I'm personally about as enthusiastic about the churn of Canadian politics as about leprosy. My excuse for writing about it is that an election can come even if you don't want it to and someone will win even if you refuse to vote. If space permitted, I could draw critical lessons about the media here, from their enthusiasm for the subject to the fact that the Globe and Mail and a major Ottawa-based newspaper both ran front-page stories Monday that said the ads were available on YouTube but didn't even provide the URLs let alone put hyperlinks on the online version.
(FYI the English one is at www.youtube.com/watch?v=NZ2ixKkwljI and the French ones at 9pHJ273PlGU and Q1SMxRWem9Q. There, that wasn't hard, was it?) But apparently many journalists still think the Internet is something we write about not through, which... [Space does not permit - ed.]
Yes, sorry, back to the ads. They are interesting, in a grotesque sort of way, for what they reveal about the person who made them. One newspaper ran the headline "New ad tries to soften Ignatieff 's image, expert says" without waiting to see what effect the ad actually had on voters before covering it. But I digress.
The ads clearly are intended to soften Ignatieff's image. For obvious reasons. But the attempt is so transparent, from background to clothing to overgrooming, that it's hard to believe it will work, especially since voters will, at some point, see and hear him speak. What struck me listening to Ignatieff's English-language ad was how clumsy it was. He even starts: "Wherever I've worked, I've met Canadians who are the best the world has to offer." They might as well have included a subtitle: So there's nothing wrong with Mike here having been abroad his whole adult life. And a lot wrong with the parochial hicks who didn't even go to Harvard ... d'oh, that's the voters. Aaaargh.

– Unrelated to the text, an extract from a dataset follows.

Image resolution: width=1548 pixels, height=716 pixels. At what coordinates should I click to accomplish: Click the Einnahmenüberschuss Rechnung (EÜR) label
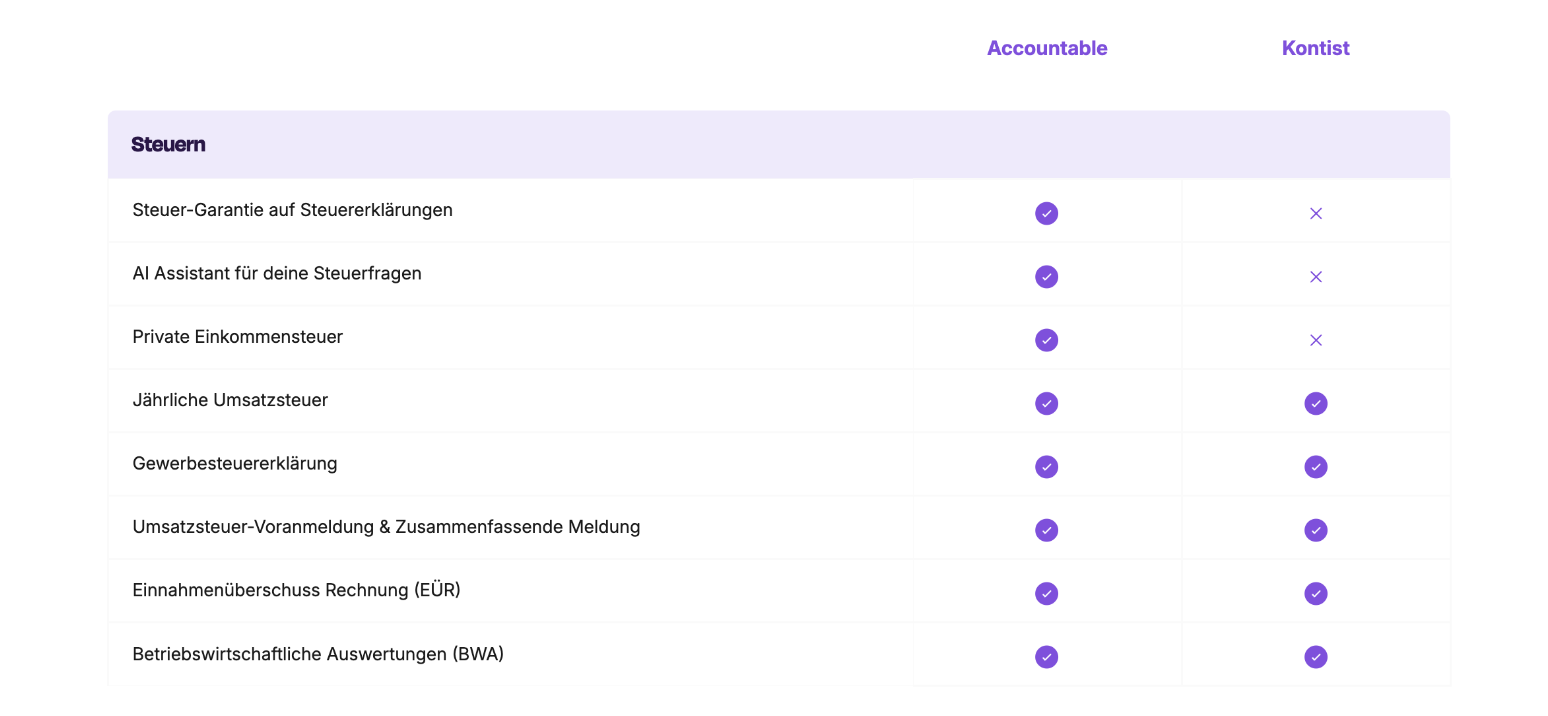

Even more awkward, even in a 37-second clip, is the blatant absence of any real argument in the ad. I mean argument in the classic sense of a series of logically connected propositions taking you somewhere mentally. There's no subordination, no if-then. It's all just assertion. A revealing sign: he never says the word "if." Which might go some way to dispel Ignatieff's image as an intellectual but not in a good way. Especially since one of the weird things about him, even as an intellectual, is how hard it is to name one important idea with which he's been consistently associated.
Even his desire to be prime minister has more whim than long-term obsession about it. And his infamous "Wait and see" on how to balance the budget without raising taxes wasn't just the most unsuccessful attempt I ever saw to evoke Trudeau's "Just watch me." It also embarrassingly underlined that whatever he spent his academic career pondering, it didn't include how to balance budgets in a vote-buying welfare state.

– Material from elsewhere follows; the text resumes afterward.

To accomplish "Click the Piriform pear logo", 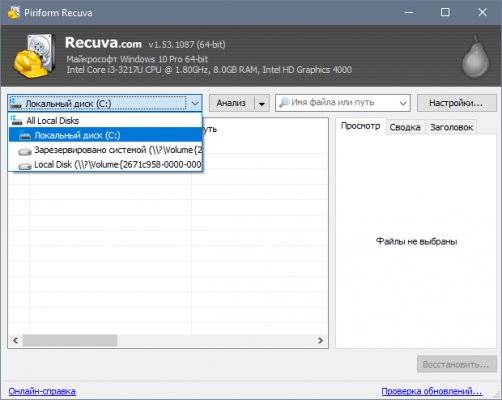I will (x=476, y=57).
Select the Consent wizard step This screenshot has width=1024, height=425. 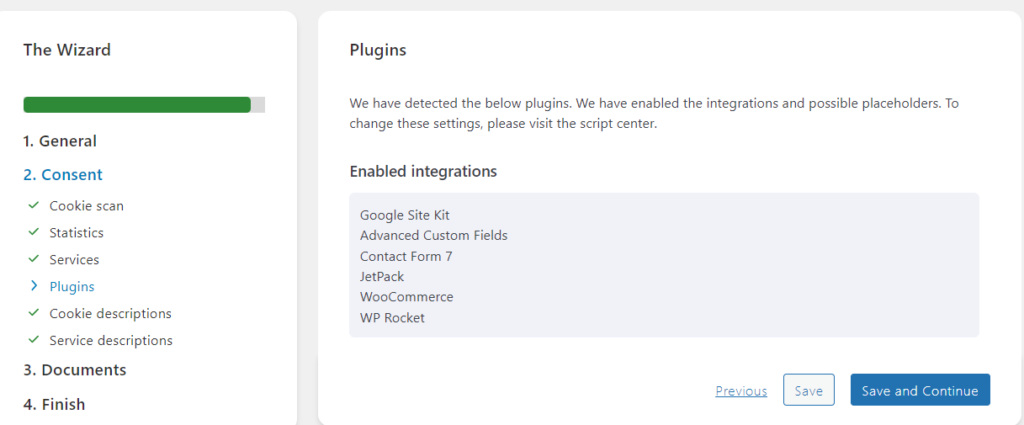pos(63,174)
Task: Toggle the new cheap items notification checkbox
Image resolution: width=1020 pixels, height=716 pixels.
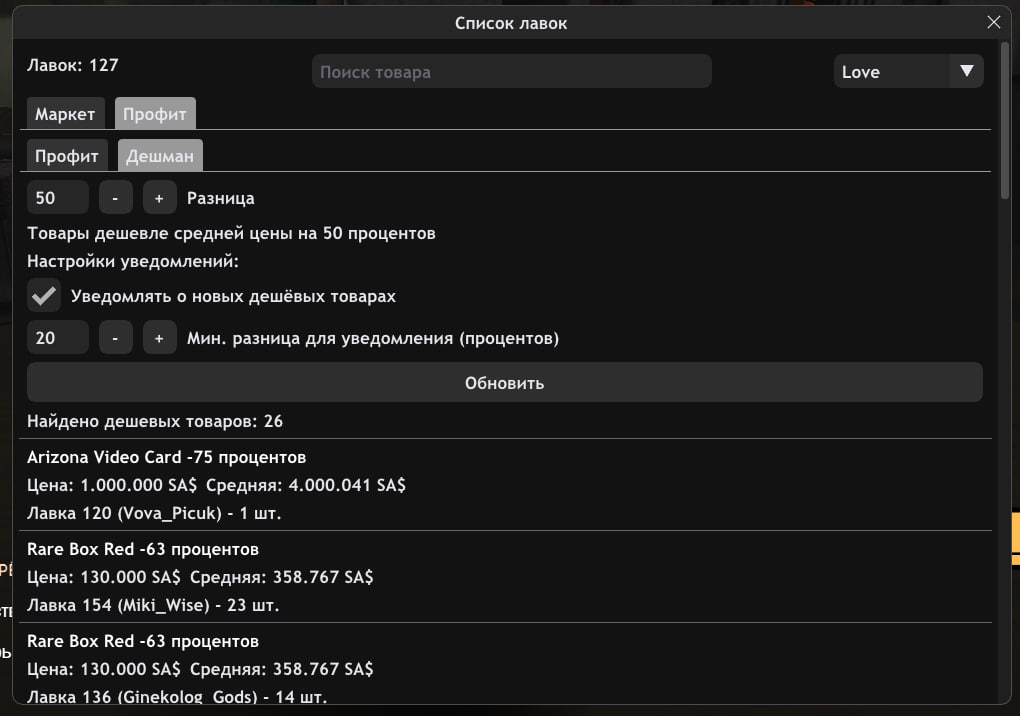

As Jeffrey Simpson noted in the Globe and Mail, Ignatieff, in the same appearance, insisted that the Liberals balanced the budget in the 1990s without raising taxes but that's not true. In 1995, they "raised taxes on corporations, financial institutions, tobacco and gasoline, and made other corporate tax changes and alterations to retirement plans that added about $1.5 billion to Ottawa's coffers each year." So Ignatieff's assertion was either a clumsy lie or embarrassing ignorance. I know he was out of the country at the time, but shouldn't a former Harvard professor have had his staff do a bit of research?
As for the French ads, they show first that Ignatieff attended the Ekol Joe Clark de Fransay, second that he thinks Québécois have even shorter attention spans at just 31 seconds, and third that he has no more interest in assembling an argument in the other official language. It's just one surly assertion after another, set against a harsh black background rather than the soft fake natural one of the English ads.
For the record, I agree with his attack on the Harper government's budgetary policies. The slogan "Nous méritons mieux" might be a stretch but as for the English version "We can do better," it shouldn't even be hard. The problem is, he has no idea how and doesn't even realize it matters.
That is worth 37 seconds of your time to verify. Probably not 40. But 37.